**What needs to be done:**
Please retype the entries below exactly, only from their first line through the line containing "Task: Close the Explorador panel tab", leaving every picture out.

**Records to process:**
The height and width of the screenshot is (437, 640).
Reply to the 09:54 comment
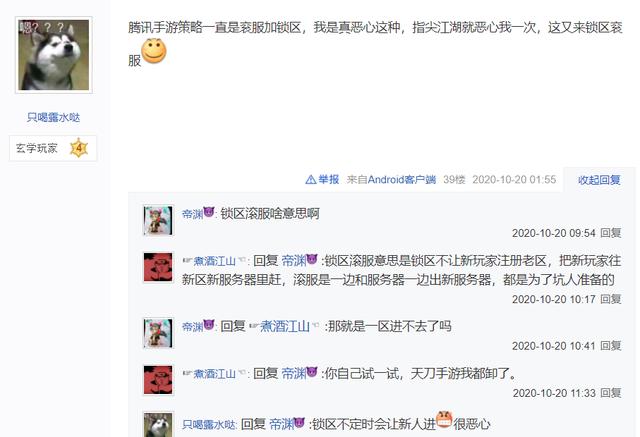[611, 233]
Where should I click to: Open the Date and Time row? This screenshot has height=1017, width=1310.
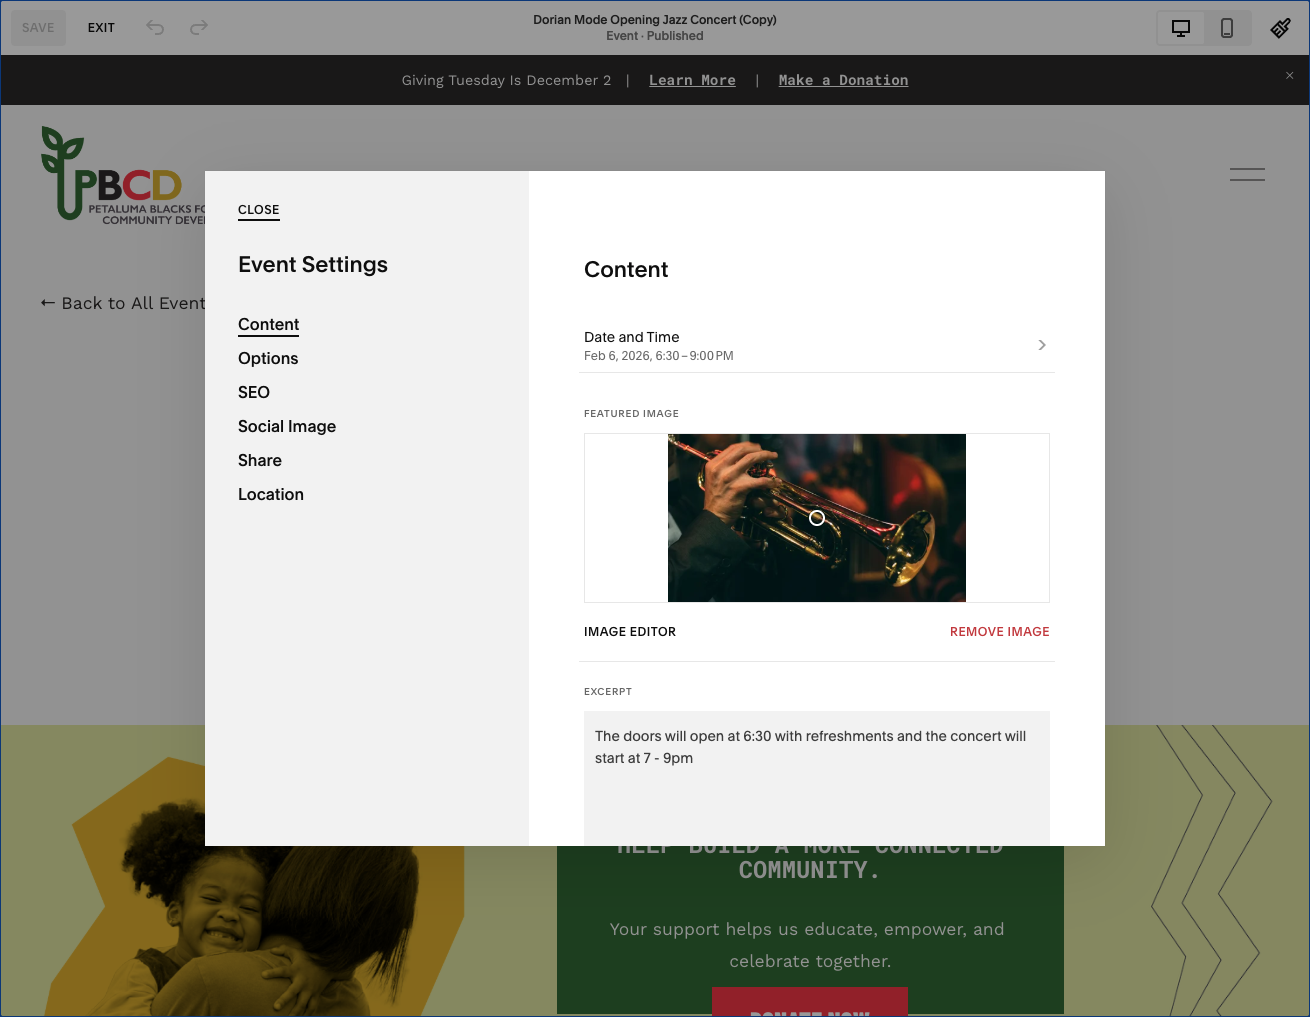[x=817, y=346]
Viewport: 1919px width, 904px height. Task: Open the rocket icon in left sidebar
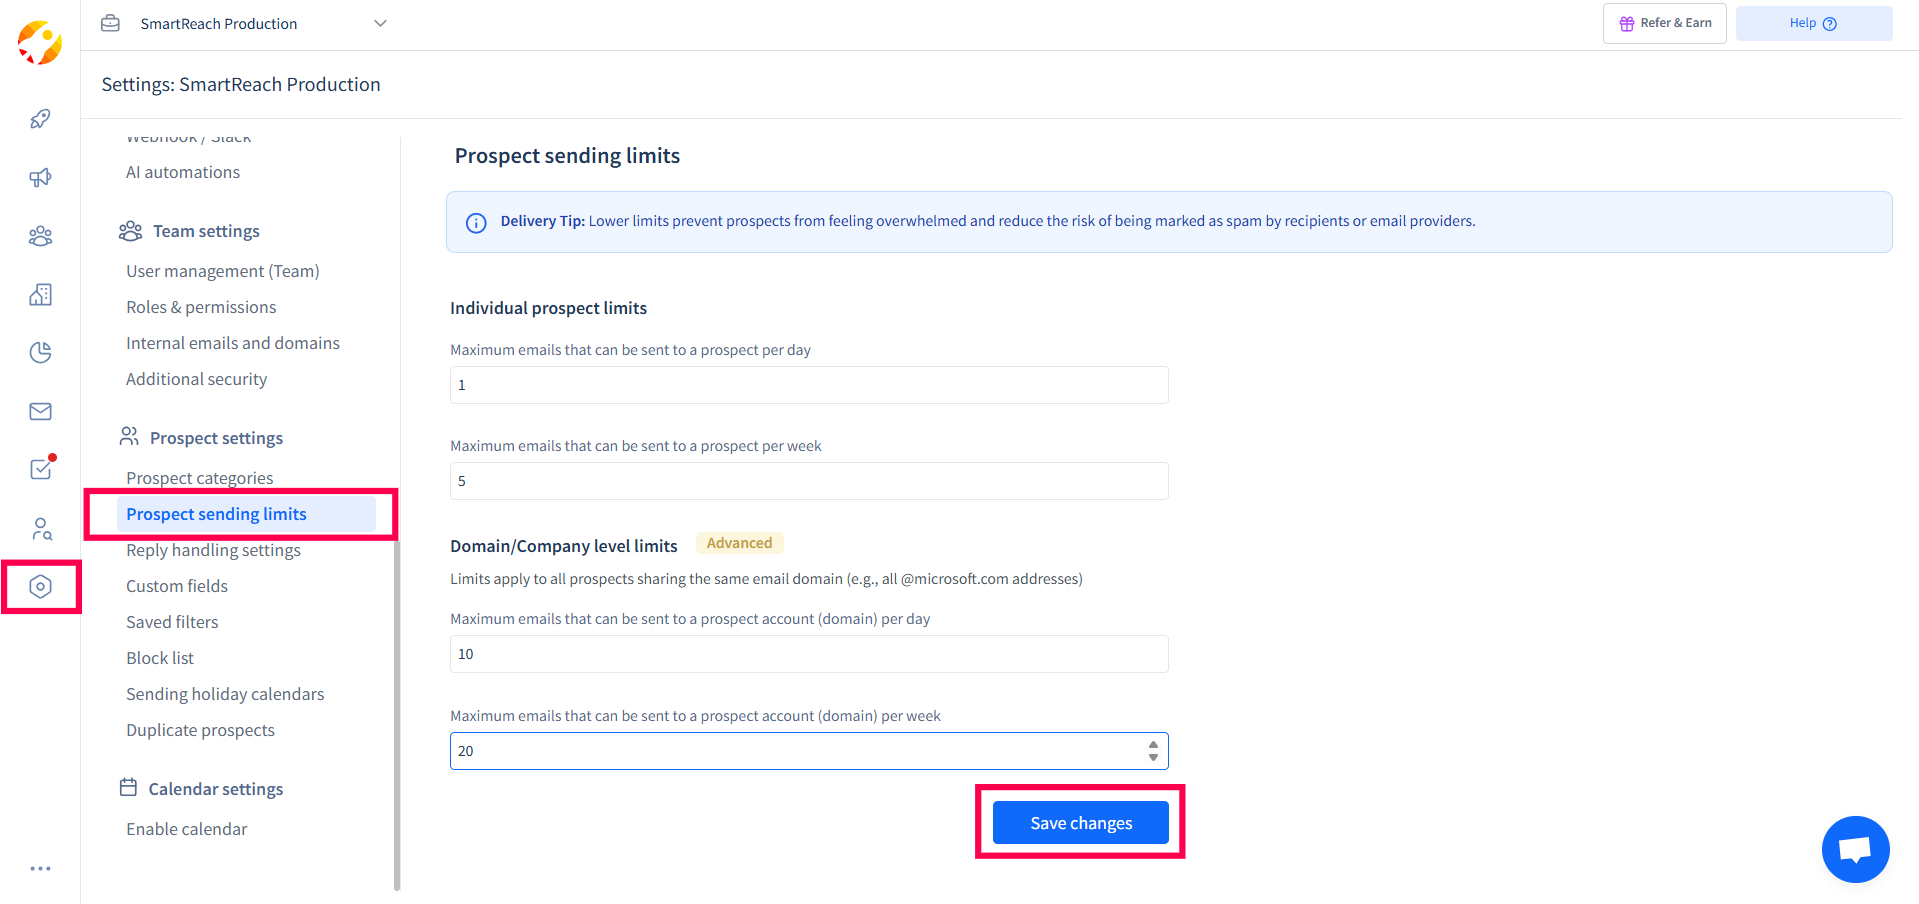(40, 119)
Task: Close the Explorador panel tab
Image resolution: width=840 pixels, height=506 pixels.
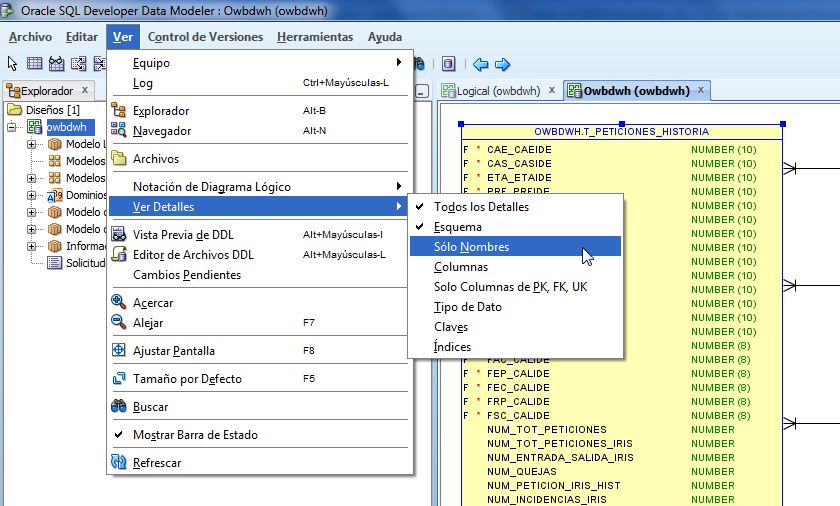Action: tap(85, 90)
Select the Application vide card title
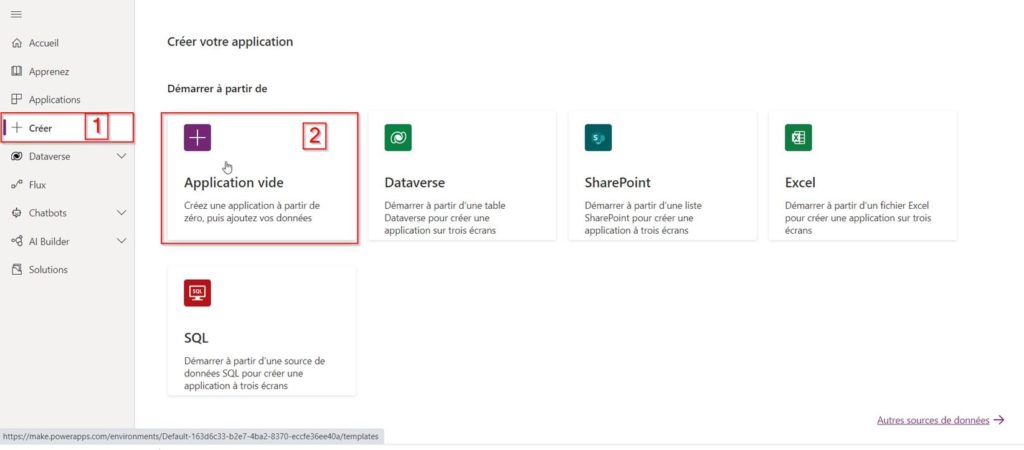Image resolution: width=1024 pixels, height=450 pixels. pos(233,183)
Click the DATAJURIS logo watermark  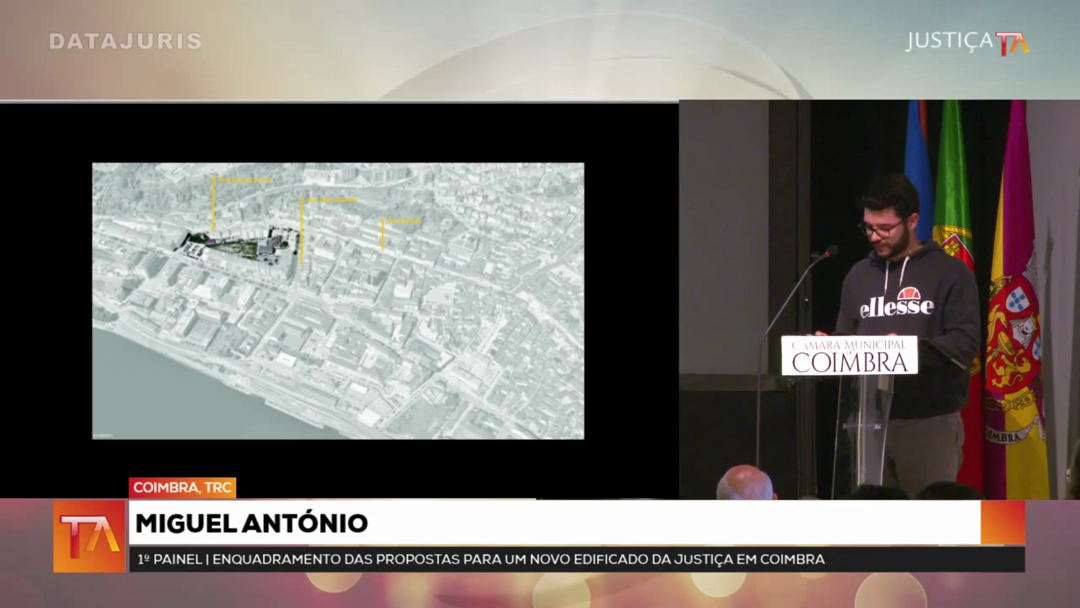[x=125, y=42]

**Output for this exercise:**
The height and width of the screenshot is (437, 640).
Reply to the 09:54 comment
[611, 233]
Where should I click to: Open the Date and Time row? This screenshot has height=1017, width=1310.
[x=817, y=346]
Viewport: 1919px width, 904px height. Task: Open the rocket icon in left sidebar
(40, 119)
Task: Close the Explorador panel tab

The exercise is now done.